Is your organization
actually ready for AI?
Eight quick questions. Same framework we use in client engagements to decide what to build, what to skip, and what to ignore. Honest scoring — if AI isn't the right move for you right now, the quiz will say so plainly.
Do you have a recurring report someone hand-builds from multiple systems?
Weekly board update, monthly KPIs, board-meeting prep — anything that takes hours of manual export-and-pasting.
Do you have data trapped in PDFs, emails, or one staff member's head that the wider team needs?
Tribal contacts, member history, grant deadlines, vendor relationships — information that exists but doesn't reach the right person at the right moment.
Do you have a clear, repetitive workflow that doesn't require novel human judgment?
Lapsed-member outreach, template-based donor thank-yous, event registration confirmations. Inputs map to outputs predictably.
Have you already shipped at least one piece of operational software your staff actually uses?
A working CRM, a member portal, a real document store. (Shared spreadsheets and group inboxes don't count.)
Is there one decision-maker who can say yes to a 4-week project without 60 days of procurement review?
AI projects ship fast or they die. If every decision goes through a quarterly committee, you're blocked on governance, not technology.

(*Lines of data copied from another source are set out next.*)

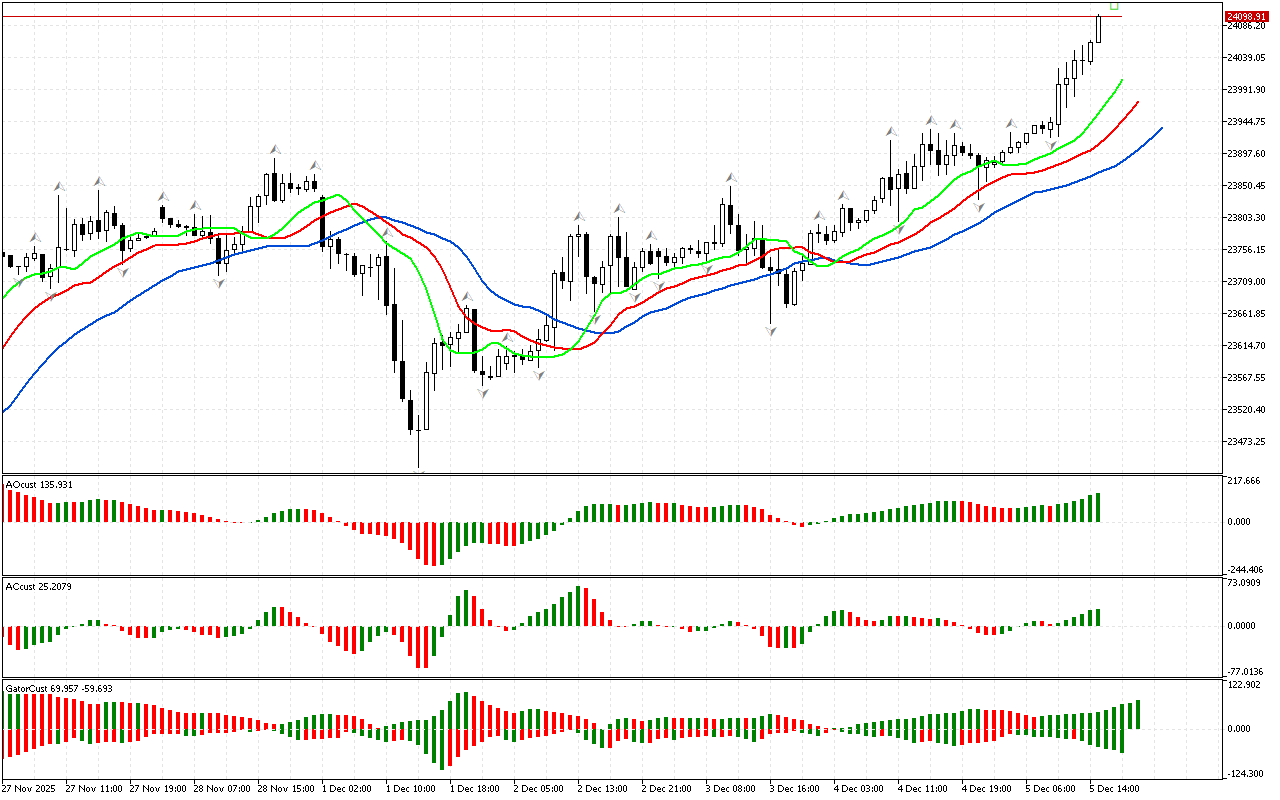
Task: Click the down fractal arrow below 3 Dec 16:00 candle
Action: click(771, 329)
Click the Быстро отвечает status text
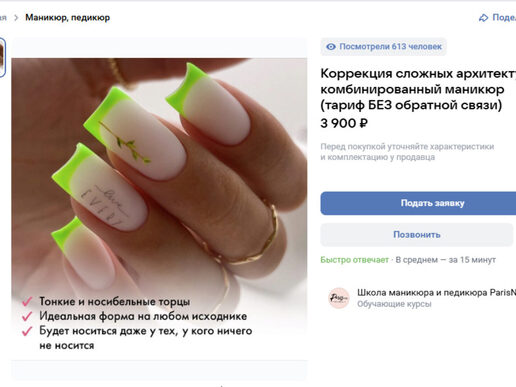Image resolution: width=516 pixels, height=387 pixels. pyautogui.click(x=354, y=260)
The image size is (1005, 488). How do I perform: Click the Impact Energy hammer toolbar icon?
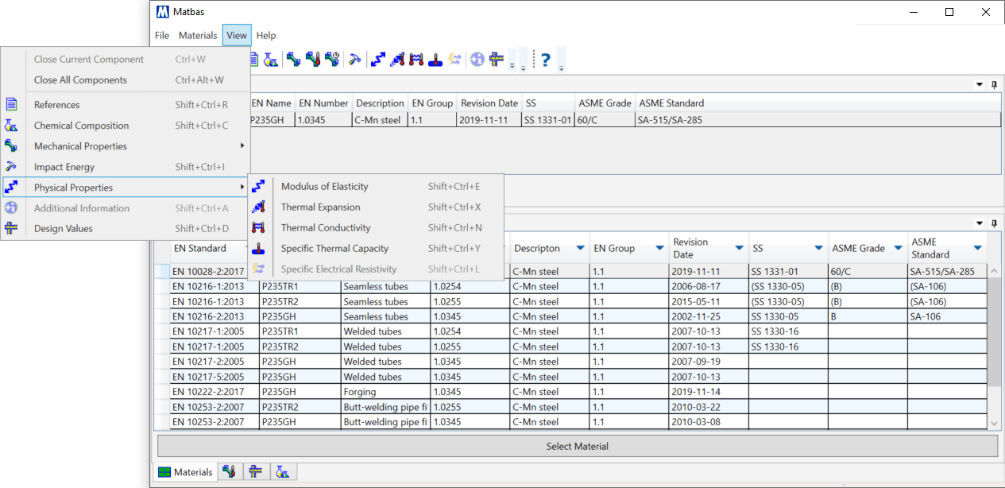(x=355, y=59)
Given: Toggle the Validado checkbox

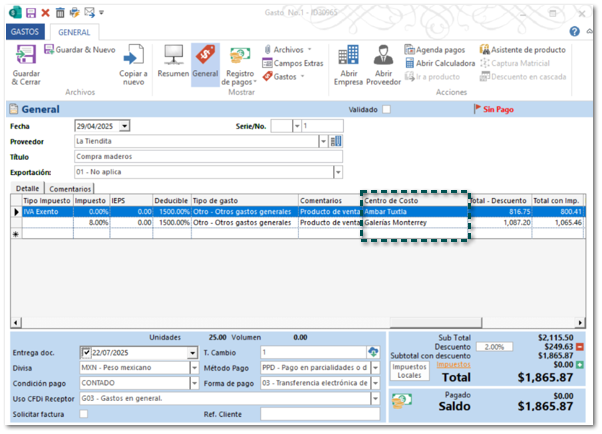Looking at the screenshot, I should coord(386,109).
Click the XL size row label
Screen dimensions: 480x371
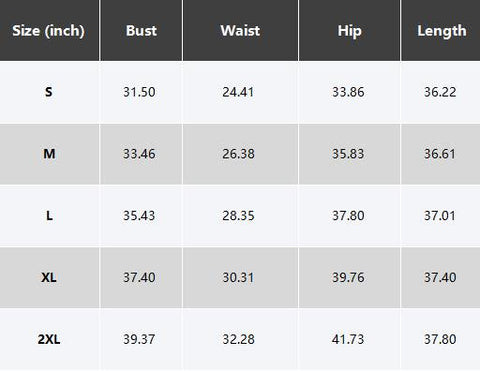pos(49,277)
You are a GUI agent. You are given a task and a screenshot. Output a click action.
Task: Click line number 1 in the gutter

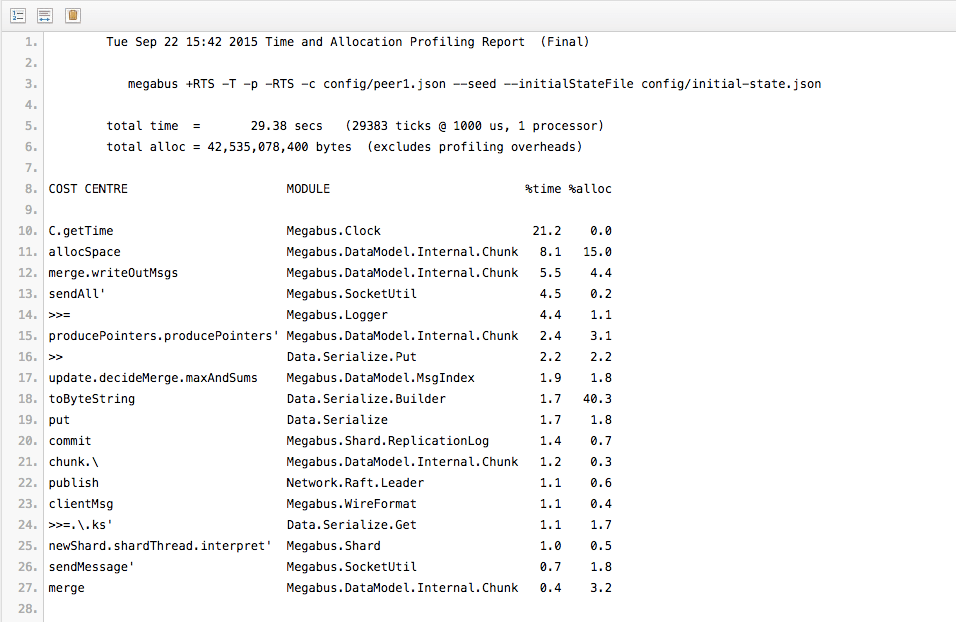30,42
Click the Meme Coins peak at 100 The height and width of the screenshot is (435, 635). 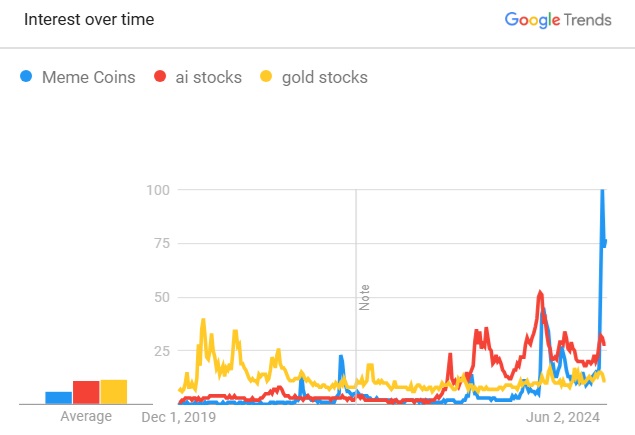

Are you primarily looking for AI to '5x' your membership, donor base, or social following?
AI is a productivity tool for work you're already doing. Anybody promising 5x growth from AI is selling.
Can you describe the specific problem you'd want AI to solve in one sentence?
Strong: "We need to know which 2,400 members are at risk of not renewing this quarter." Weak: "We need to use AI."
Is your underlying data clean and consistent, with a single source of truth for the things that matter?
Bad data + AI = confidently wrong answers at scale. If your member counts disagree across systems, that's where to start, not AI.